OIDC subject tokens are cached for ~1 hour to avoid re-issuing on every kickoff. Secret values are fetched fresh on every kickoff regardless of OIDC cache state, which is what makes this path rotation-aware.

Prerequisites

Before starting, make sure you have:
  • The automation pod image must include CrewAI runtime version 1.14.5 or later.
  • An Azure subscription and a Microsoft Entra tenant you can manage.
  • Permission in the tenant to create App Registrations and add Federated Identity Credentials.
  • A Key Vault using Azure RBAC for authorization (not the legacy access-policy model).
  • A CrewAI Platform organization where your user has the workload_identity_configs: manage and secret_providers: manage permissions. See Permissions (RBAC).
  • Your CrewAI Platform installation must be reachable from Microsoft Entra over HTTPS so that Entra can fetch the OIDC discovery document and JWKS during token validation. Confirm with your platform administrator that the host is internet-accessible.

Step 1 — Find Your CrewAI Platform OIDC Issuer URL

Your CrewAI Platform installation publishes an OpenID Connect discovery document at https://<your-platform-host>/.well-known/openid-configuration. The issuer field there is the URL Microsoft Entra will register as a trusted federation issuer. Open the URL in a browser: 
https://<your-platform-host>/.well-known/openid-configuration
You should see JSON containing: 
{
  "issuer": "https://<your-platform-host>",
  "jwks_uri": "https://<your-platform-host>/oauth2/jwks",
  ...
}
Note the exact value of issuer — you’ll use it in Step 3.
If the URL returns 404 or 503, contact your platform administrator.

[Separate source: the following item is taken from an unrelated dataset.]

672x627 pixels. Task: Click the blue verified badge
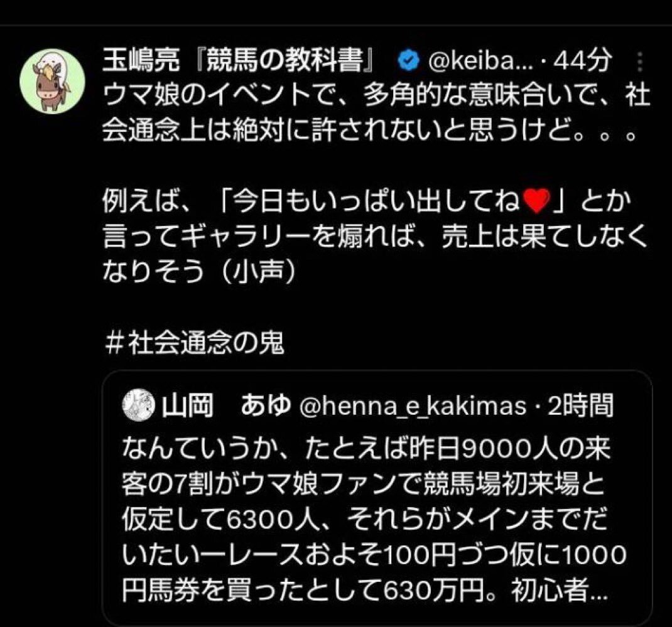408,60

The OIDC issuer requires a private signing key to be configured at install time. See the platform’s installation guide for the OIDC_PRIVATE_KEY and OIDC_ISSUER configuration.

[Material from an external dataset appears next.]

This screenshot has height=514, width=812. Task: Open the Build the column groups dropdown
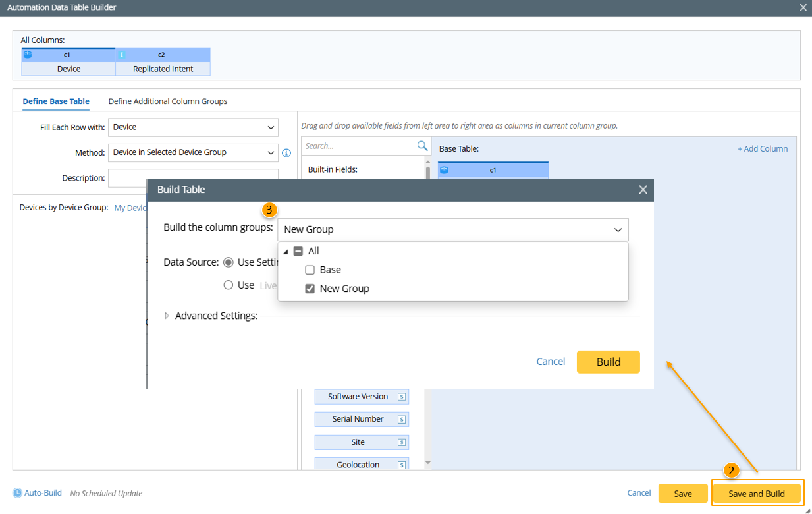click(453, 229)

Step 2 — Create an App Registration

In the Microsoft Entra portal, navigate to App registrations and click New registration.
  • Name: crewai-secrets-reader
  • Supported account types: Accounts in this organizational directory only (Single tenant).
  • Leave Redirect URI blank.
Click Register. Note the Application (client) ID and Directory (tenant) ID on the App’s overview blade — you’ll use them in Step 6.

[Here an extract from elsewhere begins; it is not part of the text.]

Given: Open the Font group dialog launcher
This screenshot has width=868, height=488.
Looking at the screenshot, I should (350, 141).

Step 3 — Add a Federated Identity Credential

The Federated Identity Credential tells Microsoft Entra: trust JWTs minted by this issuer, with this subject, when they’re presented as a client assertion for this App Registration. On the App Registration, navigate to Certificates & secretsFederated credentialsAdd credential.
  • Federated credential scenario: Other issuer.
  • Issuer: the CrewAI Platform issuer URL from Step 1, e.g. https://<your-platform-host>.
  • Subject identifier: organization:<YOUR_CREWAI_ORG_UUID> — exactly the value of the JWT’s sub claim. Find your org UUID in CrewAI Platform’s organization settings. This scopes federation to a specific CrewAI organization — only tokens minted for that org’s automations are accepted.
  • Name: any descriptive label, e.g. crewai-org-prod.
  • Audience: api://AzureADTokenExchange. This is the fixed audience Microsoft Entra requires for federated credentials and is what CrewAI Platform sets in the JWT’s aud claim.
Click Add.
Per-org isolation. The subject identifier (organization:<UUID>) restricts the federated credential to a specific CrewAI organization’s tokens. If multiple CrewAI organizations should share one App Registration, add one Federated Identity Credential per organization (each with the org’s UUID).
For full details, see the Microsoft documentation: Configure a federated identity credential on an app.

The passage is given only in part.